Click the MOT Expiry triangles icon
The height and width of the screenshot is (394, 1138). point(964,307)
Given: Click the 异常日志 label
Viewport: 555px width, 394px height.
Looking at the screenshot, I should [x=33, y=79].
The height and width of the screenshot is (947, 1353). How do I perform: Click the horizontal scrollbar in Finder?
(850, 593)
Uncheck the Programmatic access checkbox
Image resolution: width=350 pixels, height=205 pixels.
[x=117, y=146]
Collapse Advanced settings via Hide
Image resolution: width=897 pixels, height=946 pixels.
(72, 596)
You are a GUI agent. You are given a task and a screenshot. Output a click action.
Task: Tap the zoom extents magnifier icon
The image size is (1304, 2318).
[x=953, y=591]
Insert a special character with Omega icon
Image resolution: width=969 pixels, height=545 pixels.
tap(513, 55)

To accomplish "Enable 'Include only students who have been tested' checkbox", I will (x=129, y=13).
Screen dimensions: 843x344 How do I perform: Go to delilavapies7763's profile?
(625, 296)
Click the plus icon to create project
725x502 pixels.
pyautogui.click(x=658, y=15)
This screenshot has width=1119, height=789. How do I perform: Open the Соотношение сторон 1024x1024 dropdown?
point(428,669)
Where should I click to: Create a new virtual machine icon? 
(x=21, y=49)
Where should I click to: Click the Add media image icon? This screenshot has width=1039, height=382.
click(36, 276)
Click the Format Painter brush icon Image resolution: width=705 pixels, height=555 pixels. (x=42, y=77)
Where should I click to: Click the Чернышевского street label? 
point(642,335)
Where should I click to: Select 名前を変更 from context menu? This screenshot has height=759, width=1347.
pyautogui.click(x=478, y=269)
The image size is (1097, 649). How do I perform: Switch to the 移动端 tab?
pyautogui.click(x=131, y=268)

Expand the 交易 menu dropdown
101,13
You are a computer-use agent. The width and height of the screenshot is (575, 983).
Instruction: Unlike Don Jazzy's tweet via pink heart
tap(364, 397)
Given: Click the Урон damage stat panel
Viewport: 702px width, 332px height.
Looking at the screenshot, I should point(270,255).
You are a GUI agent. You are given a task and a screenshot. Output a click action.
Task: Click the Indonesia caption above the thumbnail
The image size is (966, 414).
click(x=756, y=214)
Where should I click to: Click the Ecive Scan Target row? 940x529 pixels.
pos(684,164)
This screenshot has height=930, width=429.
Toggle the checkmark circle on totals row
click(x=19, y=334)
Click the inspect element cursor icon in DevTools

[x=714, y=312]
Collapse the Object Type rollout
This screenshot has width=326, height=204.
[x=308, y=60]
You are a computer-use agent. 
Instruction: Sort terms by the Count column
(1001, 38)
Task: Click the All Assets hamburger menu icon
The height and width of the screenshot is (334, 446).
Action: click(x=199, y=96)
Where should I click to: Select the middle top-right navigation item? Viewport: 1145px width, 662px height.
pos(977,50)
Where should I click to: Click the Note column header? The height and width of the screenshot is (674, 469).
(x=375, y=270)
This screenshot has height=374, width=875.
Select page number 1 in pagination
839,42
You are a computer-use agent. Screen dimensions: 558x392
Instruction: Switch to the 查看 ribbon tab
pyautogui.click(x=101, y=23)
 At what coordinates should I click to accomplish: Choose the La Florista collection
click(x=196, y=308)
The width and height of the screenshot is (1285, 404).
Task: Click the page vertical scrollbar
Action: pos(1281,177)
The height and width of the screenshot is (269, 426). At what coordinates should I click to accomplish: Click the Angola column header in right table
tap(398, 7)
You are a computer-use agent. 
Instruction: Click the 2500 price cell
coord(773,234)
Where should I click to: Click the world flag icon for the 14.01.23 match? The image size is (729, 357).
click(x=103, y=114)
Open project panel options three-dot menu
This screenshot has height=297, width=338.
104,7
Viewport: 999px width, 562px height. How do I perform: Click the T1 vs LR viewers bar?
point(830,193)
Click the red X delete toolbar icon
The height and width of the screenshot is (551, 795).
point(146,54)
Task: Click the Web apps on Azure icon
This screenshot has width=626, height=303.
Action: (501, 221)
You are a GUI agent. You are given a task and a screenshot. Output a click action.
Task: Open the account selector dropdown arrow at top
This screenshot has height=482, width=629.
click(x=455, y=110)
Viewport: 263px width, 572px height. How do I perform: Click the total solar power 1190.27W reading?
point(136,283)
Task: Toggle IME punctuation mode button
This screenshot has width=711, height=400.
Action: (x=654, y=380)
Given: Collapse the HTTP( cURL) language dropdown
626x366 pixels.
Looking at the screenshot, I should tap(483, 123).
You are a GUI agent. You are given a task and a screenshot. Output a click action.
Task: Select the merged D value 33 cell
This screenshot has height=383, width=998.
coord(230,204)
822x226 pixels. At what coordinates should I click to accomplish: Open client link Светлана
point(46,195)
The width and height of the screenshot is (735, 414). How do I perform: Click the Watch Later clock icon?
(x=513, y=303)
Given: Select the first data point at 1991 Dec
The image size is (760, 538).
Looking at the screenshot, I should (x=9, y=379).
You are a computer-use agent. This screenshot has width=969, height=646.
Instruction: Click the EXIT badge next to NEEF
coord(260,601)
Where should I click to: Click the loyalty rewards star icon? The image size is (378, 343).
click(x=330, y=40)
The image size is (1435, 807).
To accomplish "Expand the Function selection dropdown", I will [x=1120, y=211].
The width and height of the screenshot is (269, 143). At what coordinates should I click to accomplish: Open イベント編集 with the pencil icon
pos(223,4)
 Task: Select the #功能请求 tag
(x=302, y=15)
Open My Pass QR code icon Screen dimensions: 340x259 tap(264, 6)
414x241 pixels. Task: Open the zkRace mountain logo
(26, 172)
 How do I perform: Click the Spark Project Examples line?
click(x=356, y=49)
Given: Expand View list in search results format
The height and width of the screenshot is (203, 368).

____________________

**Problem description**
Repeat the part of the entries that opens with the line containing "Open My Pass" and closes with the end of the entries, both ends included, reproducing each line unchanged.

**Full answer**
Open My Pass QR code icon Screen dimensions: 340x259 tap(264, 6)
414x241 pixels. Task: Open the zkRace mountain logo
(26, 172)
 How do I perform: Click the Spark Project Examples line?
click(x=356, y=49)
Given: Expand View list in search results format
The height and width of the screenshot is (203, 368).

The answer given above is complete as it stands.